Sanırım sonunda nasıl hayatta kaldıklarını anladım — sayıları sadece sabit kalmakla kalmamış, hatta artmıştı.
Rehber, Deborah Dolphis'in ölümünden önce tüm araştırmalarını yok ettiğini söylemişti, ama... bu tüm gerçek değildi, değil mi? Medusa bir şekilde o yasak planlara, formüllere ulaşmış ve onları daha fazla melez yaratmak için kullanmıştı.
"Tüm çalışmaları kayboldu ya da yok edildi" neymiş!
Şimdi düşününce, Behemoth ve Iris Projesi... ilk başta düşündüğümden çok daha fazla bağlantılıydılar. Ama mantıklıydı. Behemoth, Deborah Dolphis'i idolize ediyordu. Iris Projesi ise Xenos Arvatra'yı adeta taparcasına seviyordu. Ve bu iki kişi sadece çağdaş değillerdi, hayat, araştırma ve savaşta da yakın ortaklardı.
Yine de unutmamak gerekiyordu: Deborah, Behemoth'u yaratmamıştı. Tıpkı Xenos'un Iris Projesi'ni kurmamış olması gibi. Onlar hiçbir zaman bu örgütlerin arkasındaki beyinler olmamıştı. Daha çok öncü, sembol figürlerdi. Ordularının liderleriydiler, evet, ama tohumları ekleyenler değillerdi.
Behemoth'un her zaman tek bir takıntısı vardı: Behemoth'un dirilişi.
Peki Iris Projesi?
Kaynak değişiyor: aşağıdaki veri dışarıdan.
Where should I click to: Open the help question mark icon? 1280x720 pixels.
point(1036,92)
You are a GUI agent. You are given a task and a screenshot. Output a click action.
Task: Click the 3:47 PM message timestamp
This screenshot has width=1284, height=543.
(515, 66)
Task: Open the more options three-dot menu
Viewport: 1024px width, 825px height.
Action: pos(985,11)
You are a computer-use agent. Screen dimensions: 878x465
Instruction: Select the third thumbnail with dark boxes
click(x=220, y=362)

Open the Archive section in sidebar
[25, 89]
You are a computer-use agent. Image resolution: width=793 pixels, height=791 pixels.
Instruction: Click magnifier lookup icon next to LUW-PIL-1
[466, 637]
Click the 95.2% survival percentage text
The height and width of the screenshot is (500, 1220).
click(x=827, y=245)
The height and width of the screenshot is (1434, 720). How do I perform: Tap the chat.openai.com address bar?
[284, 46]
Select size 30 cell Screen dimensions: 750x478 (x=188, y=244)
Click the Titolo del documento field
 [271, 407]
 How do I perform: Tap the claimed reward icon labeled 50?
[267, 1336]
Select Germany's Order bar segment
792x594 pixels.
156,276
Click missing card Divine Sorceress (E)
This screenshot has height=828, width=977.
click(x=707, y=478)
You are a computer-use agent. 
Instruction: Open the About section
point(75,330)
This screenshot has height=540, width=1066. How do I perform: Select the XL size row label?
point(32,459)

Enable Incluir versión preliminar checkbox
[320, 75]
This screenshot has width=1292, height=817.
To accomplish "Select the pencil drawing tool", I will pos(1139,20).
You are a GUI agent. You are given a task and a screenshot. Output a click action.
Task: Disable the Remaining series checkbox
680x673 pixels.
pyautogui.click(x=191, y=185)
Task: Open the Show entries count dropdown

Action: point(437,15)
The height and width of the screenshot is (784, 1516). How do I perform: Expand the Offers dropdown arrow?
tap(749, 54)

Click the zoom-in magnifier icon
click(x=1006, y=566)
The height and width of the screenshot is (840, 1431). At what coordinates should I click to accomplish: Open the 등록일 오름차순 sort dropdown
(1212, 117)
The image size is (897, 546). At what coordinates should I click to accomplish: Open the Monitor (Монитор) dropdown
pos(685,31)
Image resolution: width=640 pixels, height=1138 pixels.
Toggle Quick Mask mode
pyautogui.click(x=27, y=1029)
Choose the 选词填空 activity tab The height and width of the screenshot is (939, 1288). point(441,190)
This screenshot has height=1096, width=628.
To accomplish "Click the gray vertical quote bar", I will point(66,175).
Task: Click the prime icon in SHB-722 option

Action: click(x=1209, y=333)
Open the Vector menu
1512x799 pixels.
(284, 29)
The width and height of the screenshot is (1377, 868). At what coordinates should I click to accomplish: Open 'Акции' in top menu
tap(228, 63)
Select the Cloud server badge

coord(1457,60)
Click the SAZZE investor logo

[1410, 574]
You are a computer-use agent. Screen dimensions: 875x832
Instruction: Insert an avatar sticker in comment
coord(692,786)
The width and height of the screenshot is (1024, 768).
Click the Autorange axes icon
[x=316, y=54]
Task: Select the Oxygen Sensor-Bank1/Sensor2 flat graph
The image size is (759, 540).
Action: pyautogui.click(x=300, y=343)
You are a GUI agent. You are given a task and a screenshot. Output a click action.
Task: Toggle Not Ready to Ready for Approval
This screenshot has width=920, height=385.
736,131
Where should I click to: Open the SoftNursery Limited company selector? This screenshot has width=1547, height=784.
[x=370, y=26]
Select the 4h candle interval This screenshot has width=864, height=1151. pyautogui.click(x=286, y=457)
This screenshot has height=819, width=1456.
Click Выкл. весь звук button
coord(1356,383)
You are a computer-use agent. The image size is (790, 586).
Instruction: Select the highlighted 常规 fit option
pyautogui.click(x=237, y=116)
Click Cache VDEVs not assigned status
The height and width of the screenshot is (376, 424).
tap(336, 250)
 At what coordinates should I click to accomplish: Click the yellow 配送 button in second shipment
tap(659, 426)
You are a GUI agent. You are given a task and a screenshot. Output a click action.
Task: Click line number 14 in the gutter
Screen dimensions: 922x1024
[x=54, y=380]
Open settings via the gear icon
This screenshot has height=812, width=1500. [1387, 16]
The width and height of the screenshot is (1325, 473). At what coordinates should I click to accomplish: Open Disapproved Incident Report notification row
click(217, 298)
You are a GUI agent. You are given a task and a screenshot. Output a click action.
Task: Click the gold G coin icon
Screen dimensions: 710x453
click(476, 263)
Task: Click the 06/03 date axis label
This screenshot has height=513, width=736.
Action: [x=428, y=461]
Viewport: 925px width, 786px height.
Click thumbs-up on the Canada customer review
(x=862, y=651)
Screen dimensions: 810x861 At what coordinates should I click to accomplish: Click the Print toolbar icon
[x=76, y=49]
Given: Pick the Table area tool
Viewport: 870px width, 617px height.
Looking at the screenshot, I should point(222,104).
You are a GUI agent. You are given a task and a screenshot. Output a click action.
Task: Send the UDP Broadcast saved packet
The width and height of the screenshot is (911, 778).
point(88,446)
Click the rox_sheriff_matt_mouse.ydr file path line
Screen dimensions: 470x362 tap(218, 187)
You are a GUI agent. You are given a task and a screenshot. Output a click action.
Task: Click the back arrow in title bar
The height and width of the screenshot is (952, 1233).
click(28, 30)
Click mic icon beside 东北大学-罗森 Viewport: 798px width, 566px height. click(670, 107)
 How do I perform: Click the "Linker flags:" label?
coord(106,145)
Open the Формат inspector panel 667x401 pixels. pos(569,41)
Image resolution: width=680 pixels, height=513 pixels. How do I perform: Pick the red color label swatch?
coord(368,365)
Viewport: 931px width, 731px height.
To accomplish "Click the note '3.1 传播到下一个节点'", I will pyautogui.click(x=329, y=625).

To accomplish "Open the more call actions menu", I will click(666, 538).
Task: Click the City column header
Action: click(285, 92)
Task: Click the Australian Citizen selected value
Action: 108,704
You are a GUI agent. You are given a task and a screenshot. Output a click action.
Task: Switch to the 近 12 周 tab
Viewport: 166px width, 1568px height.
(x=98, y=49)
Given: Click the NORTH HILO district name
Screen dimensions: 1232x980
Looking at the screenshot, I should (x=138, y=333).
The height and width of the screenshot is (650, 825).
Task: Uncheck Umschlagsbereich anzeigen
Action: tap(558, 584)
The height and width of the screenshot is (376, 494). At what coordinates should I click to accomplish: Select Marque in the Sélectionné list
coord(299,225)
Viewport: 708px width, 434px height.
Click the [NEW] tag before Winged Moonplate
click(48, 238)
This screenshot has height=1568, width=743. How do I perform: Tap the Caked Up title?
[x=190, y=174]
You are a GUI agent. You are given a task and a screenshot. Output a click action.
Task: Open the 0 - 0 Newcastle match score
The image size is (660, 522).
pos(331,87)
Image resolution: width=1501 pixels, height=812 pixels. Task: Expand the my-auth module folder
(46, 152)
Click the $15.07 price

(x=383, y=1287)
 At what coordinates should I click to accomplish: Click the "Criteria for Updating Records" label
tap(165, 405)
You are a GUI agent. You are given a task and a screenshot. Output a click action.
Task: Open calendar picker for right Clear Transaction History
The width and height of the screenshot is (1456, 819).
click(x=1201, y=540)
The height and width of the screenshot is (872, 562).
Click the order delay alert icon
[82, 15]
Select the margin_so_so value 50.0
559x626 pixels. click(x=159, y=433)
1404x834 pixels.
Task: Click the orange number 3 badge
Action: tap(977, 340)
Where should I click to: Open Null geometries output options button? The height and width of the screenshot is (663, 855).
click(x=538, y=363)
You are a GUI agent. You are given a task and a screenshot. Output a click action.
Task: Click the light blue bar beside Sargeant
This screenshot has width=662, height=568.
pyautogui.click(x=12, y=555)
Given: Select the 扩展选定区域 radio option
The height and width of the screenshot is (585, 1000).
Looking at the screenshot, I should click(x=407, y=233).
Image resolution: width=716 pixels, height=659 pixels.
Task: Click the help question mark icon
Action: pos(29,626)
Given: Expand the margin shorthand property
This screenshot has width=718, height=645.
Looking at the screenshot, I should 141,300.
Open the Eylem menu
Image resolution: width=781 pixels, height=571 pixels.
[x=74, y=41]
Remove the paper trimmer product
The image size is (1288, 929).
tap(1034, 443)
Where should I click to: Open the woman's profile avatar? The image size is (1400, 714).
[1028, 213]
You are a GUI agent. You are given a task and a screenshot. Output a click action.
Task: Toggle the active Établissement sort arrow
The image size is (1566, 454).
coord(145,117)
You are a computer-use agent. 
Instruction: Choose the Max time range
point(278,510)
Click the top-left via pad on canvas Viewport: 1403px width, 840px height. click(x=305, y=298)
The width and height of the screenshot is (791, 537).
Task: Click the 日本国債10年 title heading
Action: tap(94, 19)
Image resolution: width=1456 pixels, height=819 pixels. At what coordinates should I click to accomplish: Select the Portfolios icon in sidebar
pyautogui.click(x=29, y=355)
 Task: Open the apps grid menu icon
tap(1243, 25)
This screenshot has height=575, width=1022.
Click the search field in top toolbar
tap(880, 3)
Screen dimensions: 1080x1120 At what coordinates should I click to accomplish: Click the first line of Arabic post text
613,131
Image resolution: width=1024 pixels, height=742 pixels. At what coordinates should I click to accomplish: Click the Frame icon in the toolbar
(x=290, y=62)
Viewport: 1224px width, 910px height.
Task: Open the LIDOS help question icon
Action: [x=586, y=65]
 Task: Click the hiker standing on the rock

Onların takıntısı Xenos Arvatra'yı ölümden geri getirmekti.
Ama diriltmek, parmağını şıklatarak yapabileceğin bir şey değildir. Tanrı değilsen tabii. Ve o durumda bile, kurallar vardır. Yasalar. Aşamaman gereken sınırlar.
Tabii bu delilerin hiçbiri umursamıyordu.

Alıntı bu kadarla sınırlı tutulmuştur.